Le Haut Conseil des biotechnologies (HCB) rend aujourd’hui public son avis sur l’utilisation des nouvelles techniques de sélection de plantes cultivées (New Plant Breeding Techniques, ci-après NPBT). Cet avis, qui pose la question de   l’encadrement juridique des NPBT, a été produit en réponse à une saisine des ministères de l’Environnement et de l’Agriculture. Il est composé d’un avis du comité scientifique du HCB (CS) et d’une recommandation du comité économique, éthique et social (CEES) (Sur la méthode de travail adoptée par le CS et le CEES (mandat, composition des groupes de travail, etc.), on se reportera à l’avis et à la recommandation. Le HCB regrette de n’avoir pas pu bénéficier de l’ensemble des compétences a priori réunies en son sein en raison de la démission d’un membre du CS et de sept organisations du CEES. Leurs positions publiques ont toutefois été versées aux débats et analysées. On en trouvera ci-dessous les points saillants.

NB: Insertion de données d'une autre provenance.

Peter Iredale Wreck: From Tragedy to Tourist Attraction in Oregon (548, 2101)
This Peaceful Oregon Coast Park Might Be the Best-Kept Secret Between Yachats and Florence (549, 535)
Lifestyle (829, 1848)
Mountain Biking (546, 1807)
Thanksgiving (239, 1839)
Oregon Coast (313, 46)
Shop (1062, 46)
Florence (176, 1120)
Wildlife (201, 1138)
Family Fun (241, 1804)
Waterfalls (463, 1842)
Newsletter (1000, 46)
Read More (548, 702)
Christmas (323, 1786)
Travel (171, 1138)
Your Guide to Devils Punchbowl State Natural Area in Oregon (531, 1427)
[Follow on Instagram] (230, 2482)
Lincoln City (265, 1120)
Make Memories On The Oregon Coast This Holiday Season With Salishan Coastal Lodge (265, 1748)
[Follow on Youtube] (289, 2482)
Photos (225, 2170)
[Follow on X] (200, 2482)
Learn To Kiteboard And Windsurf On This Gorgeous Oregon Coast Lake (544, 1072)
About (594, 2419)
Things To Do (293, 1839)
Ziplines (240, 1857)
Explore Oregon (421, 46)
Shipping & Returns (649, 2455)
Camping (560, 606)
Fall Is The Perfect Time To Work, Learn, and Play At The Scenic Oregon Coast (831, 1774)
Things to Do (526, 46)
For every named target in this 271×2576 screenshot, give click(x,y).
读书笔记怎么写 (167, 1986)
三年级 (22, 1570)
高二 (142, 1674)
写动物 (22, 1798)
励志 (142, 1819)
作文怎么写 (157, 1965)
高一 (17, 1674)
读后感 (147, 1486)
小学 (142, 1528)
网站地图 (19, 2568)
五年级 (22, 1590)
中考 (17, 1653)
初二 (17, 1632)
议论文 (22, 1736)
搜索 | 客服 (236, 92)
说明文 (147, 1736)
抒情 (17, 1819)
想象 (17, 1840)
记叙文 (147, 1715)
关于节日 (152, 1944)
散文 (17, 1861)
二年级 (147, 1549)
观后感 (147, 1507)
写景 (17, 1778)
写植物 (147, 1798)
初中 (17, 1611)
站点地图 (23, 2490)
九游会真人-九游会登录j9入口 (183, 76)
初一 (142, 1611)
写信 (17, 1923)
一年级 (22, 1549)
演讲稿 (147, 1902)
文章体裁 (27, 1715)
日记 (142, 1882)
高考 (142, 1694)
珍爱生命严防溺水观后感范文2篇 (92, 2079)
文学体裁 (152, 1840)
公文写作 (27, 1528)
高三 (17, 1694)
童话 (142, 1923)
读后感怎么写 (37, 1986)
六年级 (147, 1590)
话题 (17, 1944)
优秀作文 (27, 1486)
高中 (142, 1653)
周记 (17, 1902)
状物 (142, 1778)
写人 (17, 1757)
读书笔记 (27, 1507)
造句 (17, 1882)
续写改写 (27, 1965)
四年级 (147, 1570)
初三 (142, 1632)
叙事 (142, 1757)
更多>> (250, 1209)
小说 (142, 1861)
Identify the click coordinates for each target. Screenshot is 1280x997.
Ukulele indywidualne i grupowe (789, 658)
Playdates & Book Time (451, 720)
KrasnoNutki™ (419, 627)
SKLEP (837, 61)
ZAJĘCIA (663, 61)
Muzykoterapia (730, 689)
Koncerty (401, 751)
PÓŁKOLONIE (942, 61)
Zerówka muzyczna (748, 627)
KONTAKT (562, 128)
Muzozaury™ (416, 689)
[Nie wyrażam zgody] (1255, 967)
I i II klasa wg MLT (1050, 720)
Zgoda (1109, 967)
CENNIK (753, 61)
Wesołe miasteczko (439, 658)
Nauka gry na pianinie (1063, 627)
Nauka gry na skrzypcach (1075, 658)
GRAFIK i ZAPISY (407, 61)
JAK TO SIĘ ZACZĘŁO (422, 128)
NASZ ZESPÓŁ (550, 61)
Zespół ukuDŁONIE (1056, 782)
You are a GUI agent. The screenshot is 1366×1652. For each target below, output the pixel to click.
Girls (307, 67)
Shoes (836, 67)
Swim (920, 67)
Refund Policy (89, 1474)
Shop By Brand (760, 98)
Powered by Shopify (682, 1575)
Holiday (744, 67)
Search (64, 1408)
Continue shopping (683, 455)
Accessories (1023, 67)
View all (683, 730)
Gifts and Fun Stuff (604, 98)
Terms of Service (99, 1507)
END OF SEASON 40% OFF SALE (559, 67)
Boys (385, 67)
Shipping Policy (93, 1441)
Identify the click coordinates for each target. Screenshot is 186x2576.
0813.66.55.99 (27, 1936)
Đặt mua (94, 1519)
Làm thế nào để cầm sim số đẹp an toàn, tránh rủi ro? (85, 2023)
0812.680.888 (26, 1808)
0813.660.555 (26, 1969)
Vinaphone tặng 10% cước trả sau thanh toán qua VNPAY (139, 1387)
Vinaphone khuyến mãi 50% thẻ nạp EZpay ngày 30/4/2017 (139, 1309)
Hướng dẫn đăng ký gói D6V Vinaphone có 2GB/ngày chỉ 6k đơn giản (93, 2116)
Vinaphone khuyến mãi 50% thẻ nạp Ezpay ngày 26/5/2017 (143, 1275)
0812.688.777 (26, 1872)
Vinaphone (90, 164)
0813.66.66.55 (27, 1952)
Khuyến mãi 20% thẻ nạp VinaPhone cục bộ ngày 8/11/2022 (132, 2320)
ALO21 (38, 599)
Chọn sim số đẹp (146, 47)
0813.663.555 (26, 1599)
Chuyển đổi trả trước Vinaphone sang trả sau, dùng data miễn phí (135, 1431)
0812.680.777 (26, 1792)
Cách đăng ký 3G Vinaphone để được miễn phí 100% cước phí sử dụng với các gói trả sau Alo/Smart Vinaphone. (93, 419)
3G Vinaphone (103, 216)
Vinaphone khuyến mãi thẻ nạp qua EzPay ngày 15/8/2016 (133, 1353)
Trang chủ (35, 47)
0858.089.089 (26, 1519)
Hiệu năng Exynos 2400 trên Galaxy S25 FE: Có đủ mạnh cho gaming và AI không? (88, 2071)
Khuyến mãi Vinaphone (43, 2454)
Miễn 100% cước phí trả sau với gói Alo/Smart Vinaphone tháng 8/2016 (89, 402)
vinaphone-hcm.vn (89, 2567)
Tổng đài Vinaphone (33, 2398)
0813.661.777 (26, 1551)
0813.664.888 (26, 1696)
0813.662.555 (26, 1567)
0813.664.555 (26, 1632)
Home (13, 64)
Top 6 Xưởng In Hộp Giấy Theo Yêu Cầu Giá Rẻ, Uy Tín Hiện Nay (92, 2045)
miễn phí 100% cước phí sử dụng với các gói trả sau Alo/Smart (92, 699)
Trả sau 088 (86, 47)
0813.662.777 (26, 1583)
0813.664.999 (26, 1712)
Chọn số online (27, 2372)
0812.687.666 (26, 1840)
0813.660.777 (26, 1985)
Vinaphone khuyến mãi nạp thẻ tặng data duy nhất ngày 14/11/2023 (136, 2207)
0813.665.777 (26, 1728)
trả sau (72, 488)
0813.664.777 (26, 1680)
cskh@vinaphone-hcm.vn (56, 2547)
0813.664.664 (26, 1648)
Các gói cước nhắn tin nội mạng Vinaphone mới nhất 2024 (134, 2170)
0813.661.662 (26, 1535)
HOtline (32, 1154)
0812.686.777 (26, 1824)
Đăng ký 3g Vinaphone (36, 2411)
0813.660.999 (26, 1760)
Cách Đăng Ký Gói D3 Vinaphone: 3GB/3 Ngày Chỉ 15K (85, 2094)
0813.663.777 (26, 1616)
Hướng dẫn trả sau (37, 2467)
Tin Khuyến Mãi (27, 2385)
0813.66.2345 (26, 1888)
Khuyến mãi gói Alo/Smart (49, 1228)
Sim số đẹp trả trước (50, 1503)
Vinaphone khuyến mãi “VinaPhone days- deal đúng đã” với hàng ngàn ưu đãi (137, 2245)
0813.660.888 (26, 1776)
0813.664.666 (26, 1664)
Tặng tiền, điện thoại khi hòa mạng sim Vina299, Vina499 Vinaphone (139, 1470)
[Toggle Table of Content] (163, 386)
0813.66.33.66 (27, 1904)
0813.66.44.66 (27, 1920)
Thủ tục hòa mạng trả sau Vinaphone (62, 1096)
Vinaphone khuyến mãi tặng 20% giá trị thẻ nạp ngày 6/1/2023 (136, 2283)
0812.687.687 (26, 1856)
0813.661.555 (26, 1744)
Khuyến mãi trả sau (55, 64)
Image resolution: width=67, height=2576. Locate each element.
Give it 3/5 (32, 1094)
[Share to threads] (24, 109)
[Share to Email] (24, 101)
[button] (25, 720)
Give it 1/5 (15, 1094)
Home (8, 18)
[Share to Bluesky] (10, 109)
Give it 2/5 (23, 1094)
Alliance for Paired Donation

. Un ensemble de techniques hétérogène

Rassemblées sous un même sigle pour des raisons historiques et juridiques, ces techniques ne peuvent être abordées de manière univoque. Il est par ailleurs difficile à ce jour de prévoir l’ensemble des produits qui pourraient en découler, être proposés par les obtenteurs et éventuellement adoptés par les agriculteurs. Les opportunités et les risques qui pourraient leur être associés ne peuvent donc être cernés que de façon très générale. Concevoir un cadre juridique adapté n’en est que plus délicat.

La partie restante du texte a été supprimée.